Psychologists at Carnegie Mellon University in Pittsburgh and University of Washington in Seattle developed neural imaging methods to understand the way human brains adapt to injury. The team led by Carnegie Mellon’s Marcel Just, director of the university’s Center for Cognitive Brain Imaging, published its findings online this week in the journal Cerebral Cortex.
The researchers that include Washington’s Chantel Prat and Carnegie Mellon’s Robert Mason investigated how the human brain adapts to various traumas, such as traumatic brain injury and stroke, thus enabling people to continue functioning after areas of the brain may have been damaged. The team studied 16 healthy adults with functional magnetic resonance imaging to simulate a temporary incapacitation of the Wernicke area, the region of the brain involved in language comprehension.
Functional MRIs measure brain activity by detecting the changes in blood oxygenation and flow that occur in response to neural activity. In their study, the participants were asked to perform a sentence comprehension task, during which a technique called transcranial magnetic stimulation temporarily disabled the Wernicke area in their brains. Functional MRIs were taken of the participants’ brains before during and after the application of transcranial magnetic stimulation.
The results indicate brain functions in the Wernicke area decreased following the transcranial magnetic stimulation, but other brain areas immediately became activated and coordinated in response. These back-up brain areas allow the individual’s thought processes to continue with no decrease in comprehension performance. That “reserve team” comes from three types of brain regions: (1) contralateral areas that are in the mirror-image location of the brain, (2) brain regions adjacent to the impaired area, and (3) a frontal executive area.
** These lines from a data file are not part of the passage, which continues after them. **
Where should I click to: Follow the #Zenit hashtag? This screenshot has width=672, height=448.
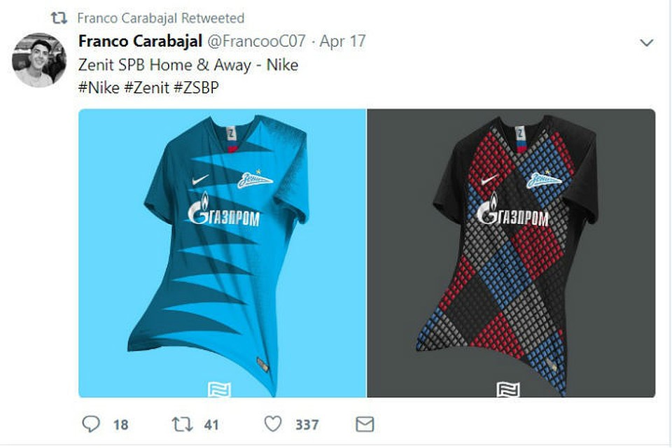point(146,88)
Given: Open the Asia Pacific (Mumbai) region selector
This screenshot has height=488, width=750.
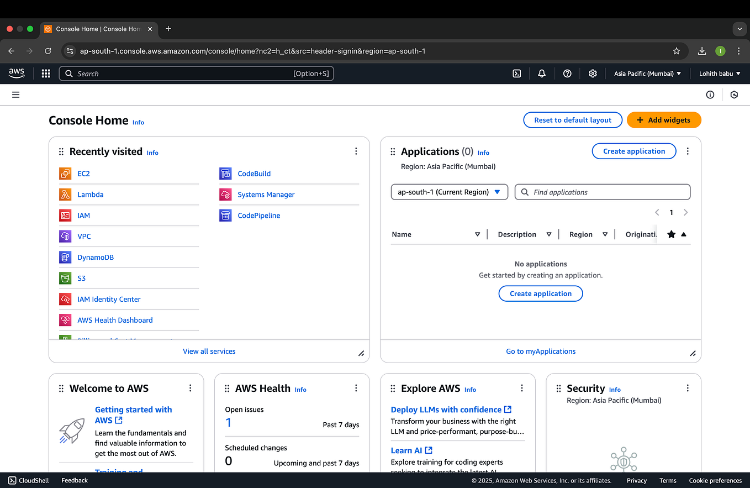Looking at the screenshot, I should point(647,73).
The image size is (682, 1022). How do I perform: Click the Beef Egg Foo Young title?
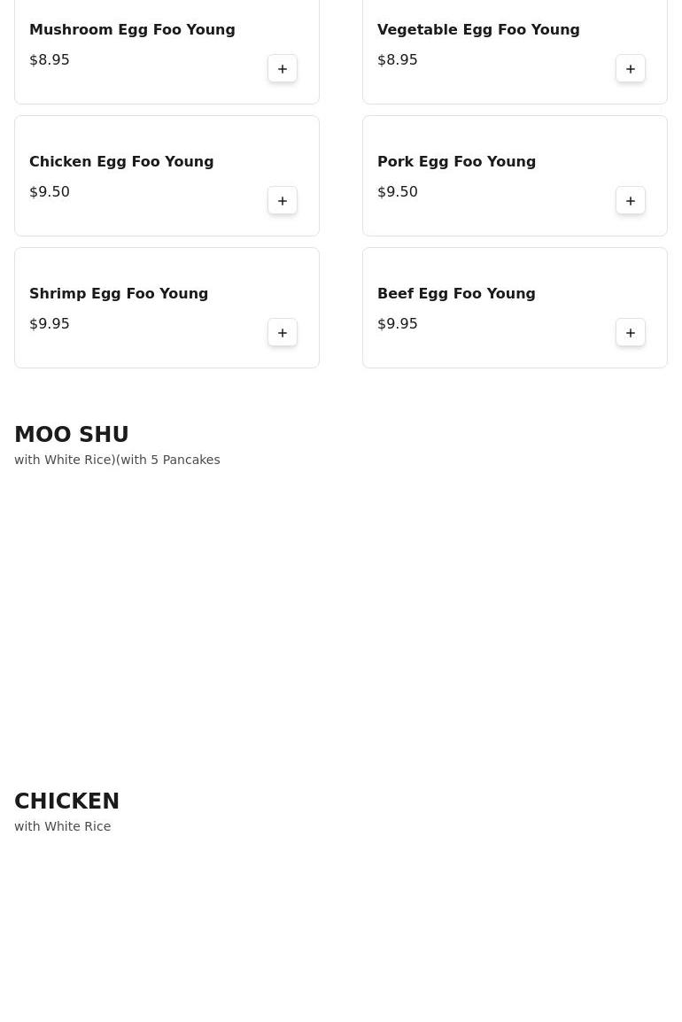[456, 293]
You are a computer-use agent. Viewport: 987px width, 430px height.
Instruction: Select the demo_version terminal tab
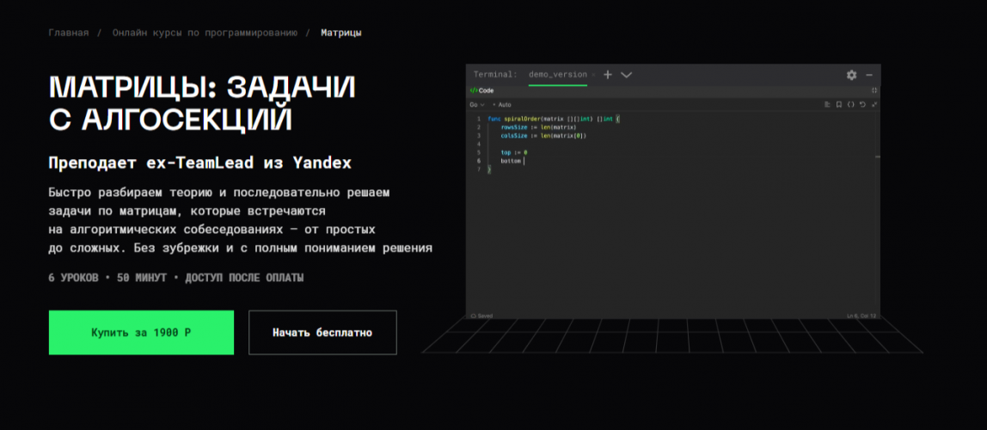coord(556,75)
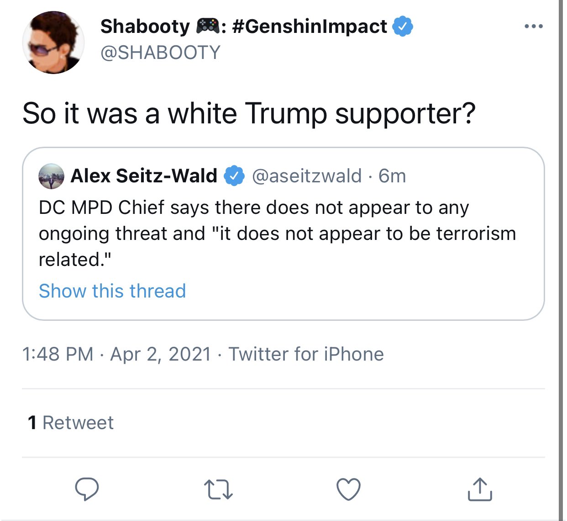
Task: Open the three-dot more options menu
Action: click(533, 27)
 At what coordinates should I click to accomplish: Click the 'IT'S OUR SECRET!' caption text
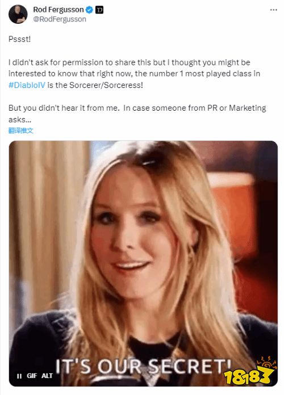point(143,366)
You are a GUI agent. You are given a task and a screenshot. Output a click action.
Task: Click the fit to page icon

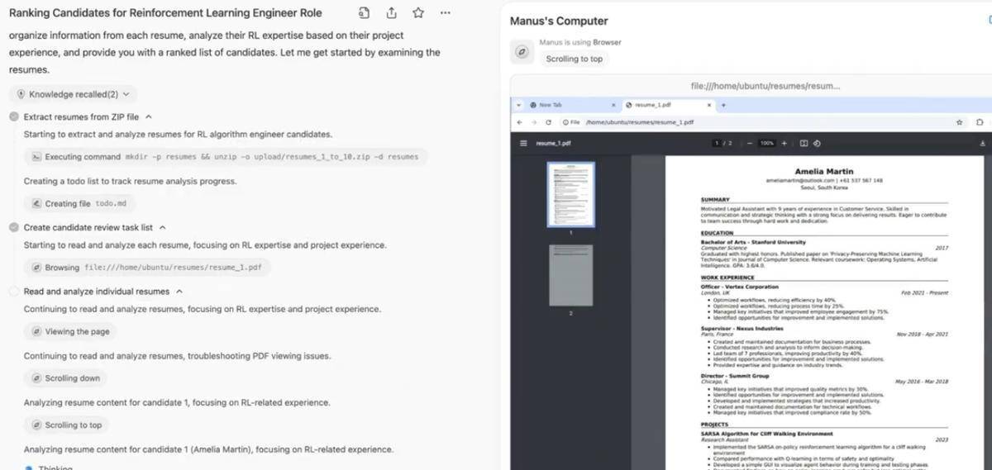[x=804, y=143]
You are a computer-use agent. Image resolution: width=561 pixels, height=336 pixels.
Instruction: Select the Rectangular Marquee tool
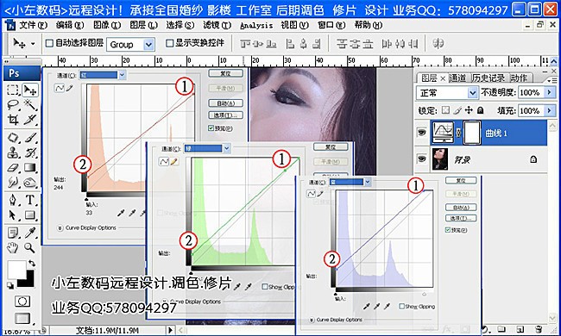click(13, 90)
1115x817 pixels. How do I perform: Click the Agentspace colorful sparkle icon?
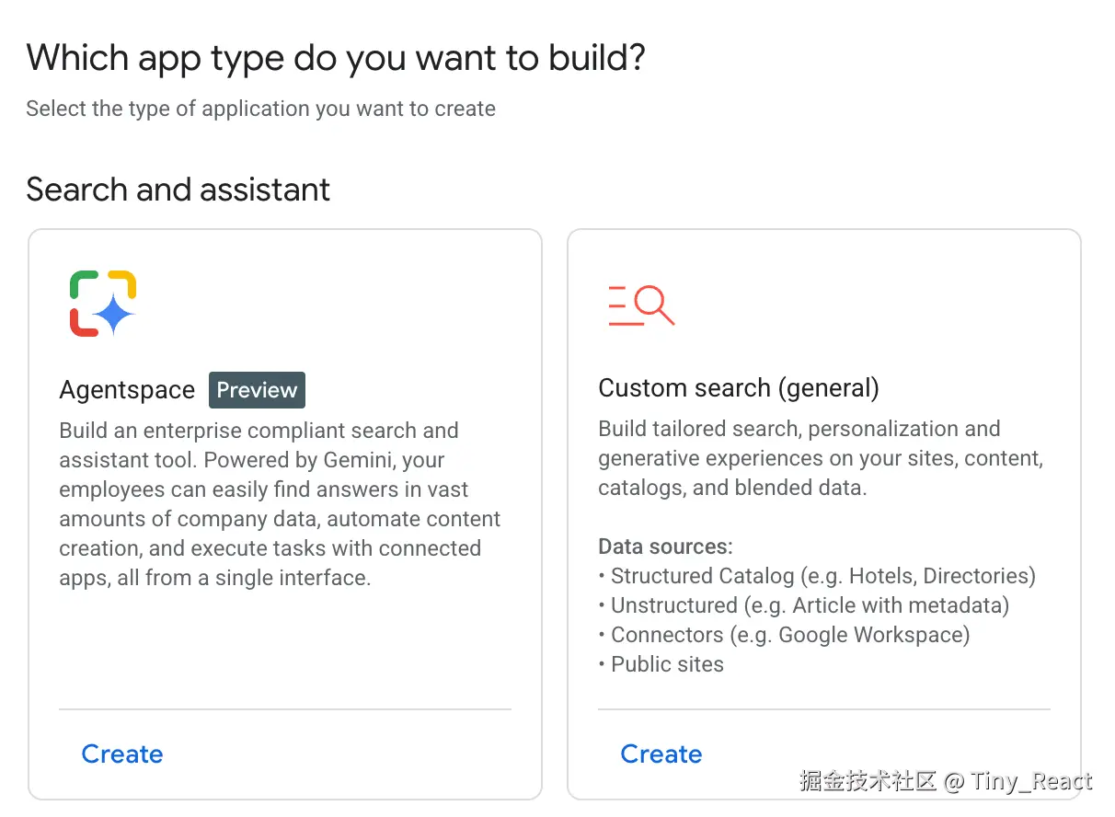[103, 304]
“The first two types of back-up areas have similar brain capabilities as the impaired Wernicke area, although they are less efficient at the capability,” says Just. “The third area plays a strategic role as in responding to the initial impairment and recruiting back-up areas with similar capabilities.”
Despite the ability to call on other areas of the brain to fill in for the damaged regions, the damage still takes its toll on functions throughout the brain. “When a key node of a network is impaired, the network that is closely collaborating with the impaired node is also impaired,” Just notes. “People do their thinking with groups of brain areas, not with single brain areas.”
The findings nonetheless provide an imaging technique for tracking the course of brain injuries, as well as pointing to a recovery strategy for brain injury patients. “The secret is to develop alternative thinking styles, the way a switch-hitter develops alternative batting styles,” explains Just. “Then, if a muscle in one arm is injured, they can use the batting style that relies more on the uninjured arm.”